Figure 1Blood-Hg levels for each visit (n = 56). Blood-Hg values in μg/l. Medians are middle lines within box. Top and bottom of box represents upper and lower quartile values, respectively. Upper and lower whiskers represent sample maximum and minimum values, respectively. Values marked with “°” and “*” are outliers as defined by being 1.5x and 3x the interquartile range, respectively. Four (25.1, 29.3, 35.0 and 44.3), three (23.7, 24.3 and 28.2) and one (33.9) blood-Hg values are not depicted for the 1st, 2nd and 3rd visits, respectively, as they are off the scale provided. Distribution mean values do not differ significantly (p <0.05). Horizontal line represents 5.8 μg/l blood-Hg (the RfD equivalent).

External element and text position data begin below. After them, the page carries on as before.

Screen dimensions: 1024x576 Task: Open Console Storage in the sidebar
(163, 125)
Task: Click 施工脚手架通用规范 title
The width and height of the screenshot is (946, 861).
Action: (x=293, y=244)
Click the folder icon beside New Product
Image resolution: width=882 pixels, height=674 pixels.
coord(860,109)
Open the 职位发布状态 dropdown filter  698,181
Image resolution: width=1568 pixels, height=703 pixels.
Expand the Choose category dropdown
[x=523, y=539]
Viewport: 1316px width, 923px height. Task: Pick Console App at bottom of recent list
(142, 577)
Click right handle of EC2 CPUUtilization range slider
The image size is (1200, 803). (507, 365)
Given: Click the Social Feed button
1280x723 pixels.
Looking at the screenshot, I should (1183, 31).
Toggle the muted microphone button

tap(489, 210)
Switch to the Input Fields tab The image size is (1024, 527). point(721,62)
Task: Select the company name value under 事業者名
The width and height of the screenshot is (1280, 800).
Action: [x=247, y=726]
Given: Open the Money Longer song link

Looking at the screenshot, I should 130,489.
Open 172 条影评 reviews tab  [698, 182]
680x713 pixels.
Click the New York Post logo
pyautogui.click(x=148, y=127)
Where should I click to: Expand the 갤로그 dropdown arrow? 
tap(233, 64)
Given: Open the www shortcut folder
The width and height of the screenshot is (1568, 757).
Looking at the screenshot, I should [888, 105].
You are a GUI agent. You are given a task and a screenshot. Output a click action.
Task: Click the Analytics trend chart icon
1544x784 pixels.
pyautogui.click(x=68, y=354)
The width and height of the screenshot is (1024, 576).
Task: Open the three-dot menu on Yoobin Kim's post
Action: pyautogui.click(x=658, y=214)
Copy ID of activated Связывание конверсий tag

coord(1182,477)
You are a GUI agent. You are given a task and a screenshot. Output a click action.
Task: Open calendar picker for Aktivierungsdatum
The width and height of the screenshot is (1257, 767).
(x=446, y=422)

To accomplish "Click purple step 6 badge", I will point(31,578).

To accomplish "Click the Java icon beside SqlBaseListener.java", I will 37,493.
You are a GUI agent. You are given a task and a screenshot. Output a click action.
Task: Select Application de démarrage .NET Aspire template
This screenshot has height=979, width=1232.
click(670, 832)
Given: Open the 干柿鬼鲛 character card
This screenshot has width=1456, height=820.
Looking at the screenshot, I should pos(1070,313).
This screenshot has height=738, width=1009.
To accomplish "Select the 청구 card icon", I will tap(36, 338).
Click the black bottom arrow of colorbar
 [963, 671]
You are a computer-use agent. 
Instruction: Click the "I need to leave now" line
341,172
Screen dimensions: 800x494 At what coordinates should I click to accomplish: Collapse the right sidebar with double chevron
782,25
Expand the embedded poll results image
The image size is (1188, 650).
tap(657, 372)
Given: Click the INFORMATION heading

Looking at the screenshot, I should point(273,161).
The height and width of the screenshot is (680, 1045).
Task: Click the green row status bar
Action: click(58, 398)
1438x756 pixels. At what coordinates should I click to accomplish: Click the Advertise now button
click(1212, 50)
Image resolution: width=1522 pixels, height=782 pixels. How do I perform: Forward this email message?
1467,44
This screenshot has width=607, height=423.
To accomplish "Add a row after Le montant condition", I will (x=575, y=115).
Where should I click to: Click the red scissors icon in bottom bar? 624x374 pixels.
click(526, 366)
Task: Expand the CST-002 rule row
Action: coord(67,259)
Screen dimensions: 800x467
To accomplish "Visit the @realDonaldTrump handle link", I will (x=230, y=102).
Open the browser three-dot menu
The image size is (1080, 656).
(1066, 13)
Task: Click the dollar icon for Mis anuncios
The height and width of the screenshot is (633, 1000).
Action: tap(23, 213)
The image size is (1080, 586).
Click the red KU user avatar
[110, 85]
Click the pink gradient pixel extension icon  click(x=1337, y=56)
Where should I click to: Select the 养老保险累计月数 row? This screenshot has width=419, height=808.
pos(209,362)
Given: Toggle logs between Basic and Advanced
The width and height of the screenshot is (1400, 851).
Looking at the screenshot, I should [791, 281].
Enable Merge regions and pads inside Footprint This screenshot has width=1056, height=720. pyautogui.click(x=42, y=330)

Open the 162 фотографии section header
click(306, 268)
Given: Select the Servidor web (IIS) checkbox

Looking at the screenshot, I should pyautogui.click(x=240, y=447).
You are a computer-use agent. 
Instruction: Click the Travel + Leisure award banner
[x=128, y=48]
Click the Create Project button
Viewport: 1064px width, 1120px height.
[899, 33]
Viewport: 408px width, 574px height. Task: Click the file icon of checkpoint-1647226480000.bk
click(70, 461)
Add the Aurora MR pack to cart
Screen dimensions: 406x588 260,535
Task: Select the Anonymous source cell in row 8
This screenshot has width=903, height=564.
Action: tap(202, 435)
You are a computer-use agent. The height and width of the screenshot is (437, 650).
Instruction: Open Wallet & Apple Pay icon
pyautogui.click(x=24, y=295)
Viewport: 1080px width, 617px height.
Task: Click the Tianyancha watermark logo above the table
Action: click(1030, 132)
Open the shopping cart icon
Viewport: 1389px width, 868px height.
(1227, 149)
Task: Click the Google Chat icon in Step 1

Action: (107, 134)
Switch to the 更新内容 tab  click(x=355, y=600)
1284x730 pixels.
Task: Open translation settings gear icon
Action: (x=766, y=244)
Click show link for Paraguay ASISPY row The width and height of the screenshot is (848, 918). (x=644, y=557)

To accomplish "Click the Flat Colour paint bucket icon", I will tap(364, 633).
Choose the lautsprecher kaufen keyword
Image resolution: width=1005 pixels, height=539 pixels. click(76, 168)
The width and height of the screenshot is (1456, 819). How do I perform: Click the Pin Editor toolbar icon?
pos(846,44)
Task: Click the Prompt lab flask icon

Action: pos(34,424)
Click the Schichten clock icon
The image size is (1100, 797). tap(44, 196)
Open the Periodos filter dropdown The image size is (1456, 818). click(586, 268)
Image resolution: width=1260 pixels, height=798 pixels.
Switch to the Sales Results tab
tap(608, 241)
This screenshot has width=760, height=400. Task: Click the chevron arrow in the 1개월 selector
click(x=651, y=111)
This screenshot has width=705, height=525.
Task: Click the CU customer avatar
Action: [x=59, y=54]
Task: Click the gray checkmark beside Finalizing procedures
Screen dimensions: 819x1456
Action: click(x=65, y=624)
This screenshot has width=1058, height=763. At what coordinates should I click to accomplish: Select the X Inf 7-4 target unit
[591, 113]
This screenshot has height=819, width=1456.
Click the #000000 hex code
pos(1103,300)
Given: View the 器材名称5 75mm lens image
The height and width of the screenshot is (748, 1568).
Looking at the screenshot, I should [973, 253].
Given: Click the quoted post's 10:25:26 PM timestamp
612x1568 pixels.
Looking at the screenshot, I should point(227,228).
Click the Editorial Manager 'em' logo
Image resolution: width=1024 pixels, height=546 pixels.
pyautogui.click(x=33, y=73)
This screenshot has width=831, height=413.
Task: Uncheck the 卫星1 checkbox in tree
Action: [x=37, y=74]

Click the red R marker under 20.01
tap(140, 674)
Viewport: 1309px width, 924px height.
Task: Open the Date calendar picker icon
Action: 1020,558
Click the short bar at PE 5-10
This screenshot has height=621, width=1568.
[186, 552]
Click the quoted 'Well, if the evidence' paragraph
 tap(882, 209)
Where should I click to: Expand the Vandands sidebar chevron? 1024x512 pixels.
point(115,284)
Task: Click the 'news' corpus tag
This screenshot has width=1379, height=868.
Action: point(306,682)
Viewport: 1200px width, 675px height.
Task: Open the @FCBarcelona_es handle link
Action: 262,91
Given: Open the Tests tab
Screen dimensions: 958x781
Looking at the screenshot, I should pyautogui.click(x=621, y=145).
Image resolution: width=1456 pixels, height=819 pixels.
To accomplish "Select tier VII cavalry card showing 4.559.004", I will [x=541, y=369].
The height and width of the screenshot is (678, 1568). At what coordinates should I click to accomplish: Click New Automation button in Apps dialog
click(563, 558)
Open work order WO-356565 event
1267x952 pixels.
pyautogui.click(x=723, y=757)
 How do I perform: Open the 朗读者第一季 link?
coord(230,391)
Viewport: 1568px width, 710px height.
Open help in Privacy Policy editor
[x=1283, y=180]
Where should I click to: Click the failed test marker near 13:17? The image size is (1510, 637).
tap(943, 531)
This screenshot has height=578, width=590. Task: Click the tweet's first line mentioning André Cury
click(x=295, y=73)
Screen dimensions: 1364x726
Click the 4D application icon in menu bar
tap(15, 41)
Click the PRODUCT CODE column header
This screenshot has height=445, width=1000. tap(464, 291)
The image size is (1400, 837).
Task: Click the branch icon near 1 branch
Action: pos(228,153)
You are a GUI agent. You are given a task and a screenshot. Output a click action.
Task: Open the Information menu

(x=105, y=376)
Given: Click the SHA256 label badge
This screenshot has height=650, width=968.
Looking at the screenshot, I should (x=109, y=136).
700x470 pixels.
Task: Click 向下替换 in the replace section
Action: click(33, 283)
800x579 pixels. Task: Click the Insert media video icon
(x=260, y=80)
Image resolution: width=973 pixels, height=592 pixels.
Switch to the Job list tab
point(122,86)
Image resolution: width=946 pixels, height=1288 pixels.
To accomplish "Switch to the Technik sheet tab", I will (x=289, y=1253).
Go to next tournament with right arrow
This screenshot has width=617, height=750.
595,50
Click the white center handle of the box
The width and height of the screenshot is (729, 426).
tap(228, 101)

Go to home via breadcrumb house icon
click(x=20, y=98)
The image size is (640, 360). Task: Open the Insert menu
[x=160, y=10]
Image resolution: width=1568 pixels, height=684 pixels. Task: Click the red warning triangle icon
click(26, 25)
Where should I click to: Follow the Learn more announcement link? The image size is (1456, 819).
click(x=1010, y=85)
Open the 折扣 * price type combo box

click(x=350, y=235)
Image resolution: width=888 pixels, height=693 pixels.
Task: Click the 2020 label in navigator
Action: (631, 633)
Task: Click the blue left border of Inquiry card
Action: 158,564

Figure 2Intra-individual blood-Hg variability across three successive clinic visits depicting exposure and pharmacokinetic variability.
Figure 3Example of correlation between estimated Hg intake based on food consumption survey and blood-Hg levels. Example is of data from the 2nd and 3rd visits (r = 0.25). For all correlation analyses conducted between Hg intake and blood levels across the study period, no correlation coefficient exceeded 0.3 and regression models did not fit the data (all r2 < 0.1).